+++ Records to process +++

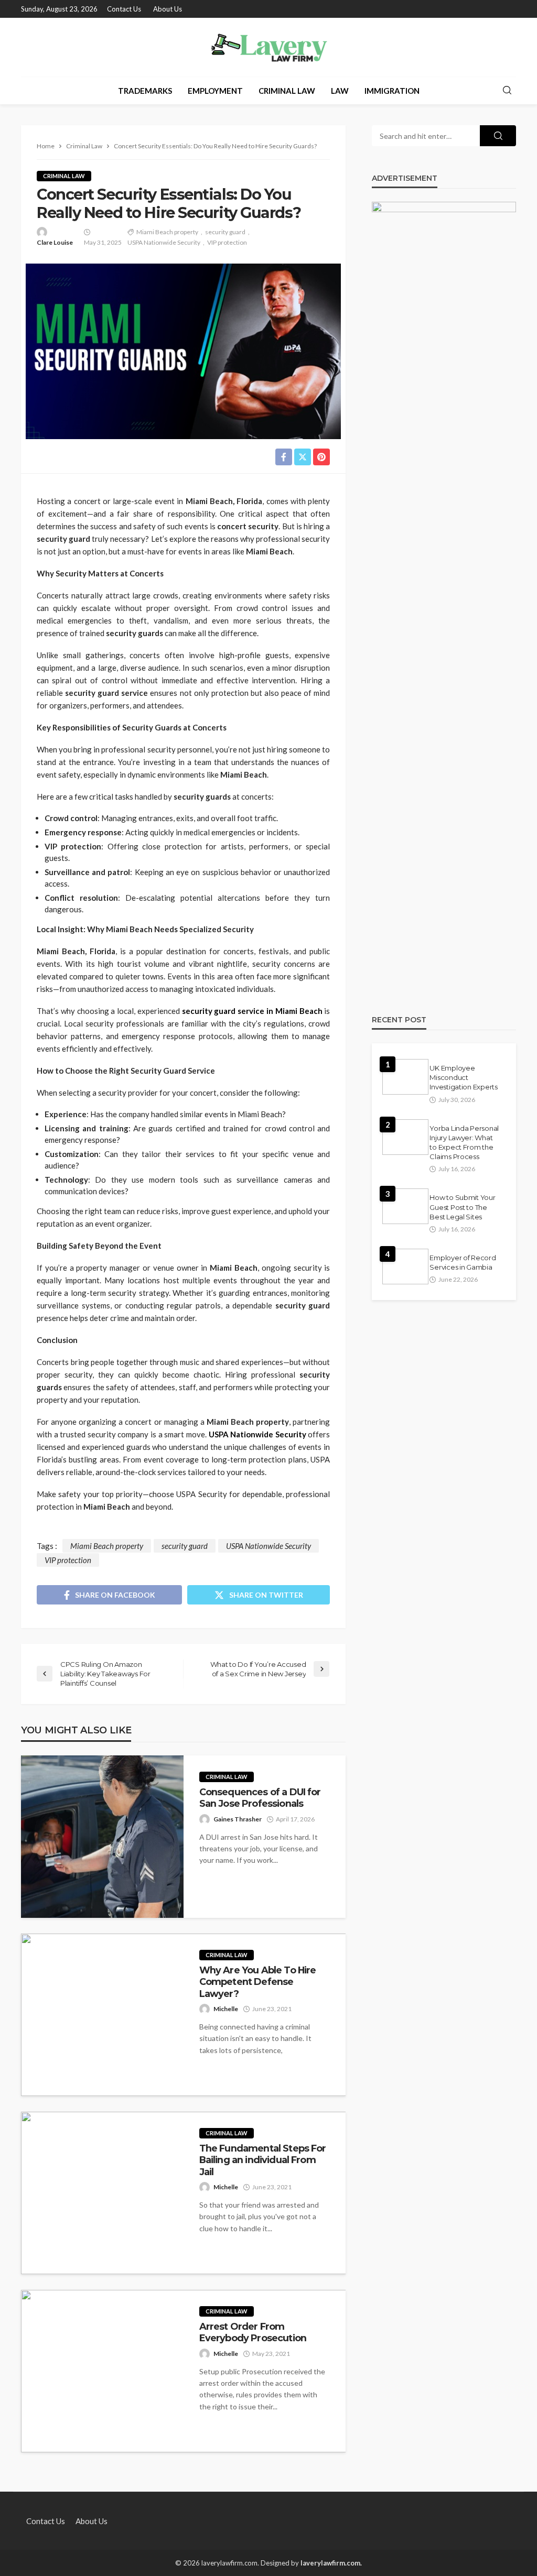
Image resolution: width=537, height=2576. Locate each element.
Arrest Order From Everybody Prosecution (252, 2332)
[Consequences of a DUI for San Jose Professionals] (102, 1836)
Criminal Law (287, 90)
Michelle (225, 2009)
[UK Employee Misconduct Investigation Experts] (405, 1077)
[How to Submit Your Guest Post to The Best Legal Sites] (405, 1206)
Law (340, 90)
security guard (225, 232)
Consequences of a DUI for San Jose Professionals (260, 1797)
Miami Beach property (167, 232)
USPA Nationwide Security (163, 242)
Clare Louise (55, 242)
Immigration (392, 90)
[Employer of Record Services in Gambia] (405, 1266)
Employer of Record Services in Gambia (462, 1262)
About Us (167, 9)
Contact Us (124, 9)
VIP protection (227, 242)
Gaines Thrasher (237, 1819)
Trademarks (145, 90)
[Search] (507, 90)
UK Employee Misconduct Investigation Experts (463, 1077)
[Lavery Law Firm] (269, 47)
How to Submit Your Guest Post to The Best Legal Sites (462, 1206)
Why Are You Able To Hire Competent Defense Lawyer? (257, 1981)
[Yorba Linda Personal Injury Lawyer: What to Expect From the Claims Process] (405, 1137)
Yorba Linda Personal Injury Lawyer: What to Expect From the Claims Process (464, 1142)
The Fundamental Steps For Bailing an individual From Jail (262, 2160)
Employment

+++

→ **Your assignment**
Would you copy out exactly the lines from the one holding "UK Employee Misconduct Investigation Experts (463, 1077)" through the end of the entries above, both ends included?

→ **Solution for this problem**
UK Employee Misconduct Investigation Experts (463, 1077)
[Lavery Law Firm] (269, 47)
How to Submit Your Guest Post to The Best Legal Sites (462, 1206)
Why Are You Able To Hire Competent Defense Lawyer? (257, 1981)
[Yorba Linda Personal Injury Lawyer: What to Expect From the Claims Process] (405, 1137)
Yorba Linda Personal Injury Lawyer: What to Expect From the Claims Process (464, 1142)
The Fundamental Steps For Bailing an individual From Jail (262, 2160)
Employment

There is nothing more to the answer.